I decided to go ahead and start implementing cycle-correct PPU events and in the process realized that the code I was producing was pretty hard to read (basically a lot of if statements, switch/case etc.). I changed my strategy to have a static array defined during initialization with a list of all events which happen per your diagram. Every cycle I can just look up this table and figure out which events to process (NT fetch, VBLANK clear, etc.), and this also easily allows me to sleep until the next action (in case there are some idle cycles within that array). I am not sure if anyone on these forums took that approach before, but it's a pretty good technique to be able to easily have cycle-correct emulation and keep things fast as well.

I attached a visual representation of all these events using a similar color scheme as your diagram, and they do look pretty similar :) I wanted to thank you for your time producing this diagram - I don't think I would have been able to come up with clean code without it.

Regards,
Sebastien
Re: PPU shifting and associated timings
by on (#116217)
sronsse wrote:
Hi ulfalizer,

I decided to go ahead and start implementing cycle-correct PPU events and in the process realized that the code I was producing was pretty hard to read (basically a lot of if statements, switch/case etc.). I changed my strategy to have a static array defined during initialization with a list of all events which happen per your diagram. Every cycle I can just look up this table and figure out which events to process (NT fetch, VBLANK clear, etc.), and this also easily allows me to sleep until the next action (in case there are some idle cycles within that array). I am not sure if anyone on these forums took that approach before, but it's a pretty good technique to be able to easily have cycle-correct emulation and keep things fast as well.

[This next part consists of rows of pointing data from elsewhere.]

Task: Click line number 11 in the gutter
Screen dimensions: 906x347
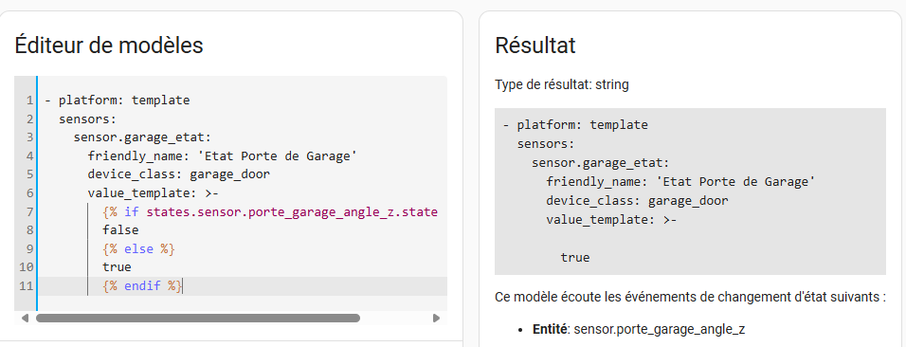Action: 27,285
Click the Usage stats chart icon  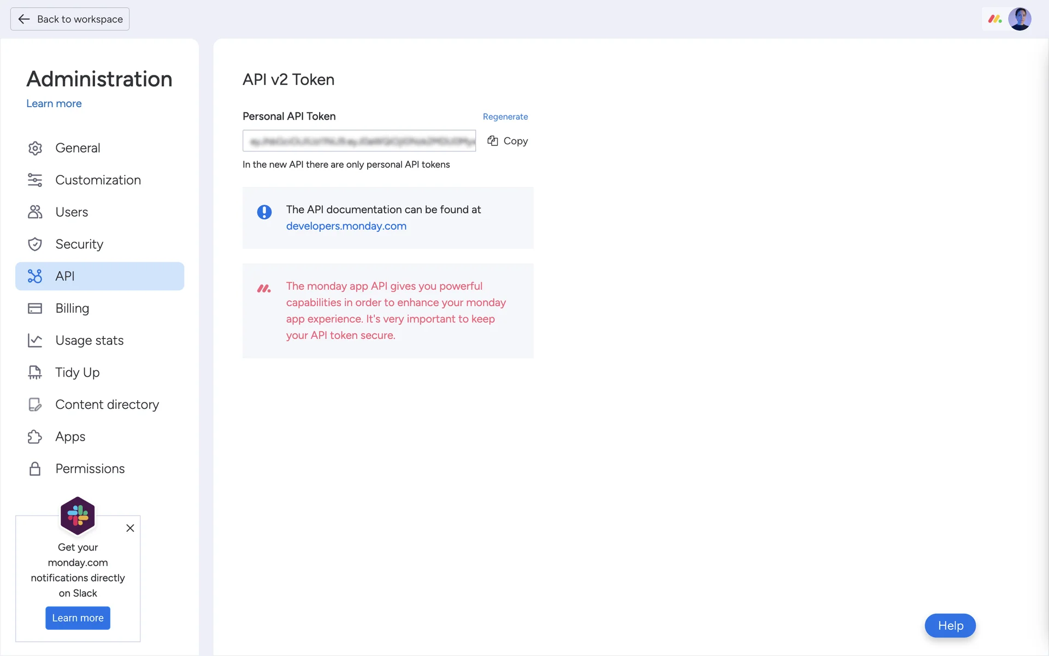point(35,341)
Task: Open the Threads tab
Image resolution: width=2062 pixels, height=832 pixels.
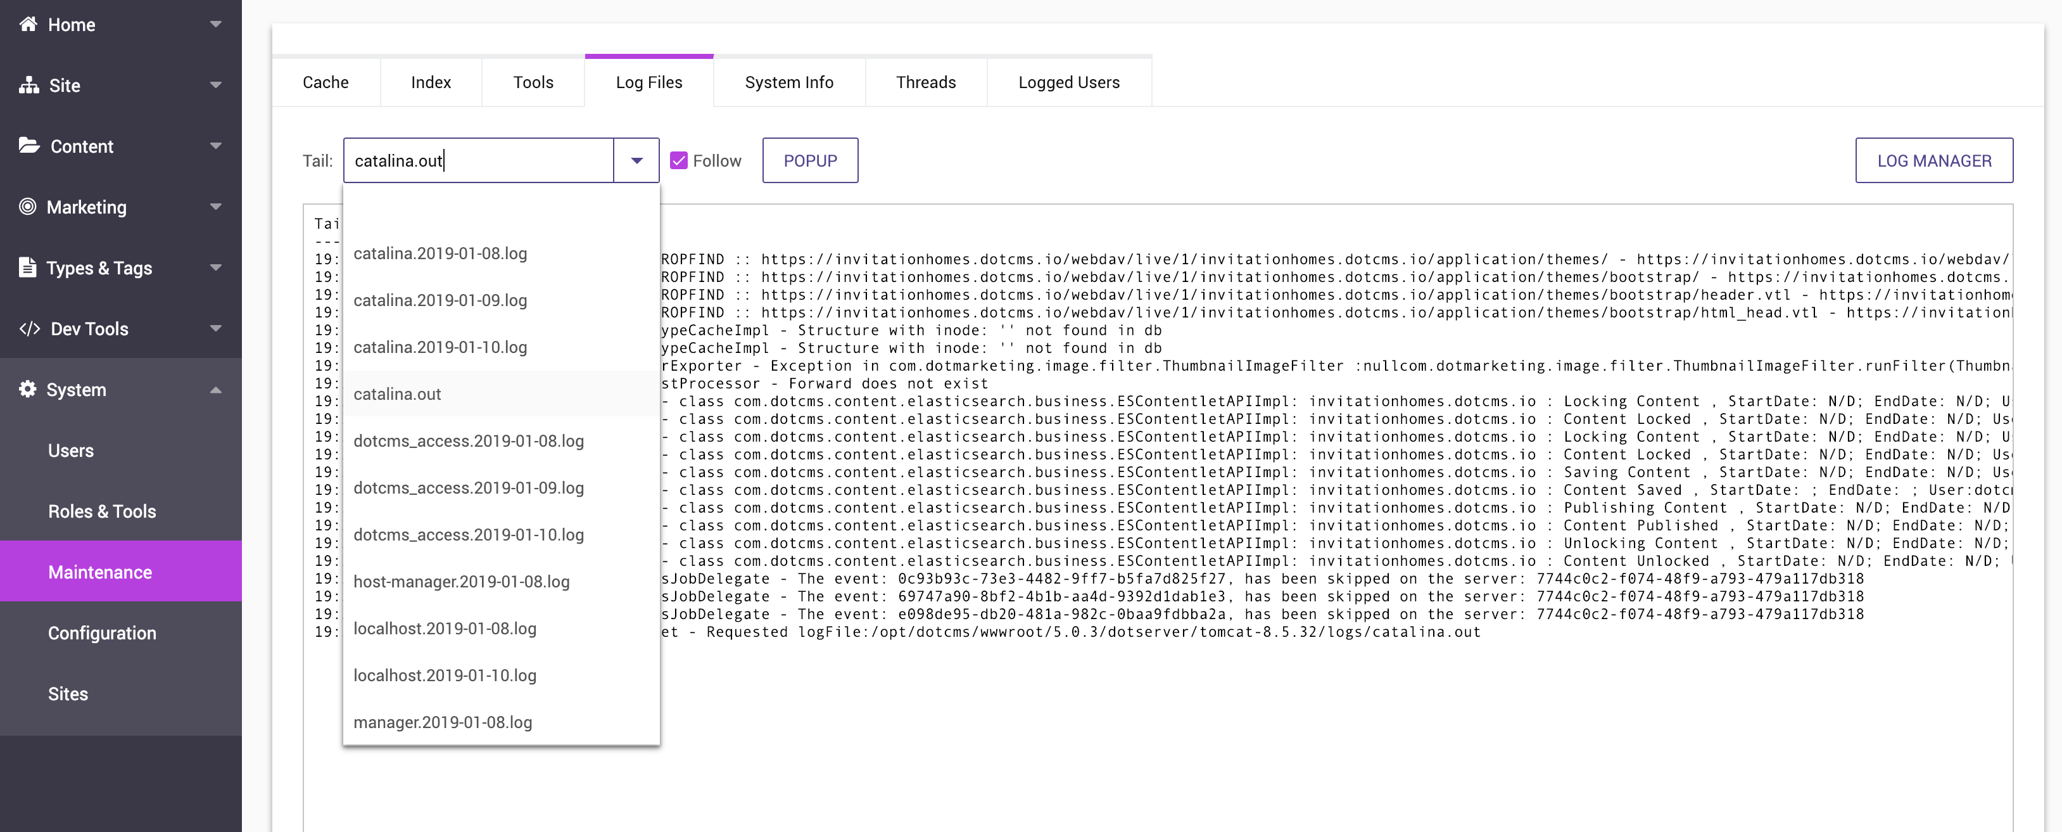Action: (925, 82)
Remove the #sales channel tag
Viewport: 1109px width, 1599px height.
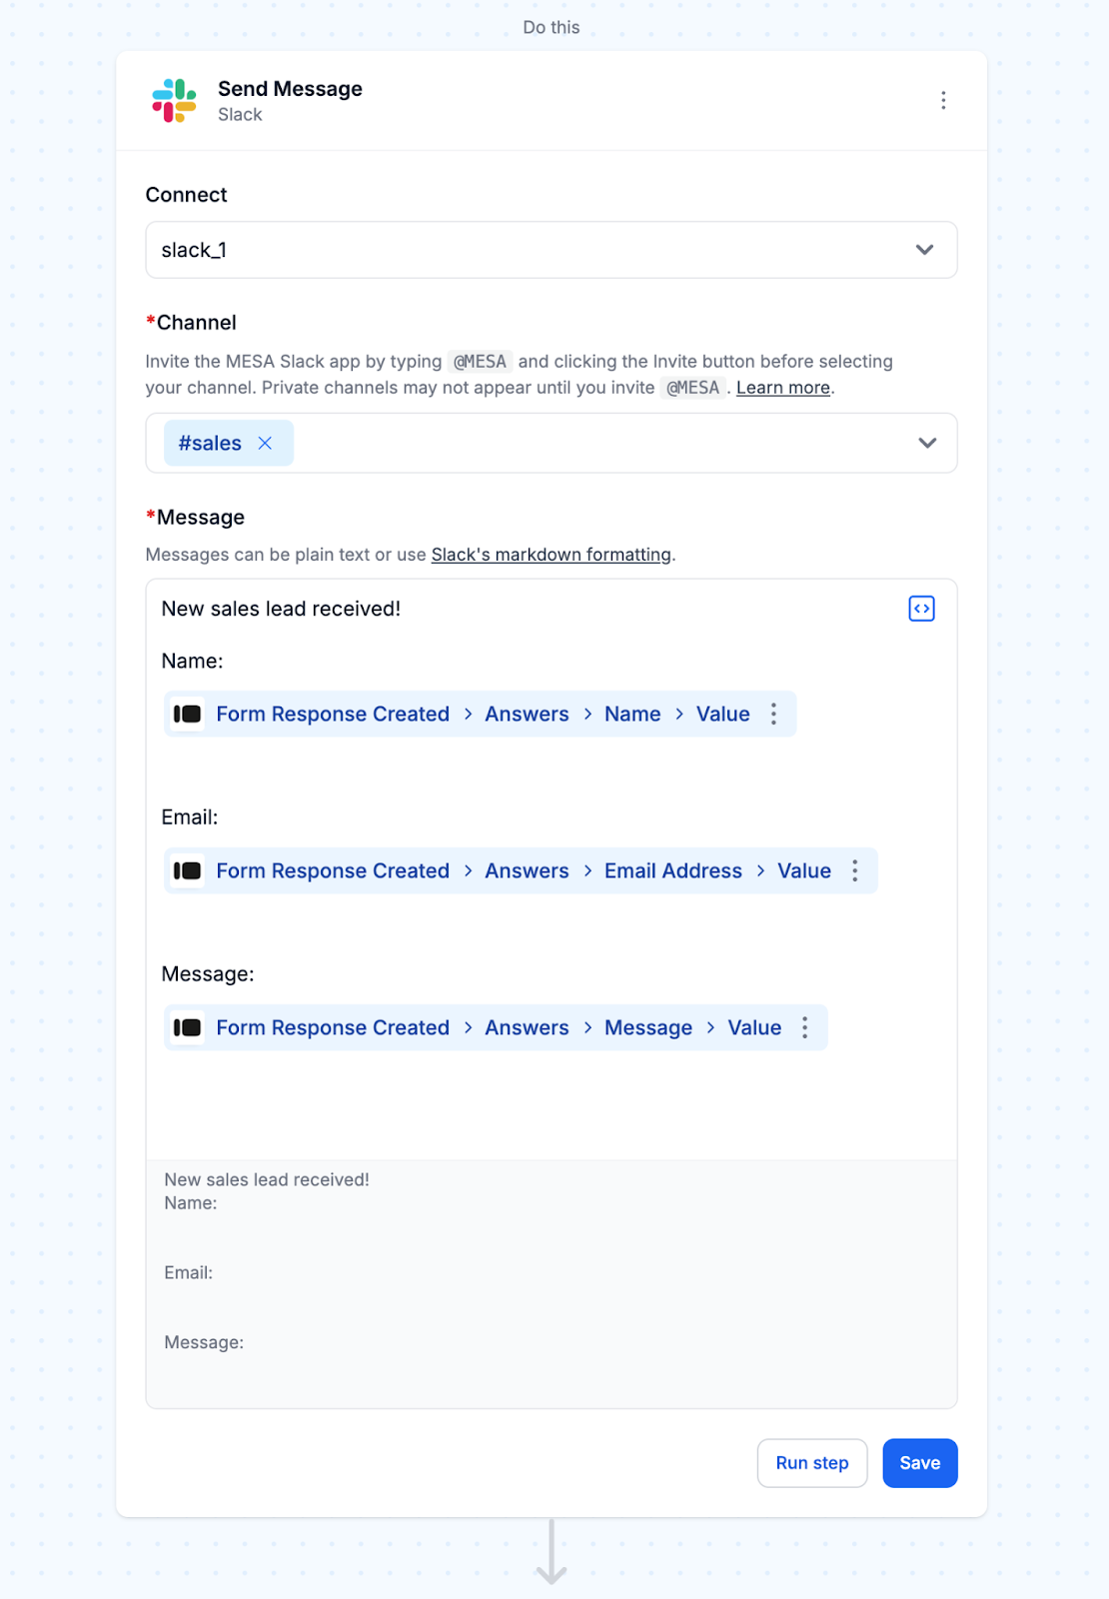point(265,444)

I attached a visual representation of all these events using a similar color scheme as your diagram, and they do look pretty similar :) I wanted to thank you for your time producing this diagram - I don't think I would have been able to come up with clean code without it.

Regards,
Sebastien


I do something similar, though it's still switches in my code.

For a table of events it's probably a good idea to have separate arrays for lines and dots, since the events are the same on many of the lines. With one huge array you risk running out of cache as you scan through the table each frame.
Re: PPU shifting and associated timings
by on (#116267)
Hi ulfalizer,

You're right regarding potential cache issues, and I originally only had 4 arrays for different scanlines. I would either need to add special cases (flags for instance), or extra arrays for this. I will see what works/looks best.

Regards,
Sebastien
Re: PPU shifting and associated timings
by on (#116326)
Hello again,

Quick question: when palette attributes shift registers are reloaded, how does the PPU know which bits to grab from the AT byte? Does it actually do some arithmetic based on the lower 2 bits of coarse X scroll and lower 2 bits of coarse Y scroll?

Regards,
Sebastien
Re: PPU shifting and associated timings
by on (#116329)
sronsse wrote:
Does it actually do some arithmetic based on the lower 2 bits of coarse X scroll and lower 2 bits of coarse Y scroll?

Yes. When the attribute byte comes back, the PPU feeds the bits through a multiplexer selected by coarse Y bit 1 and coarse X bit 1.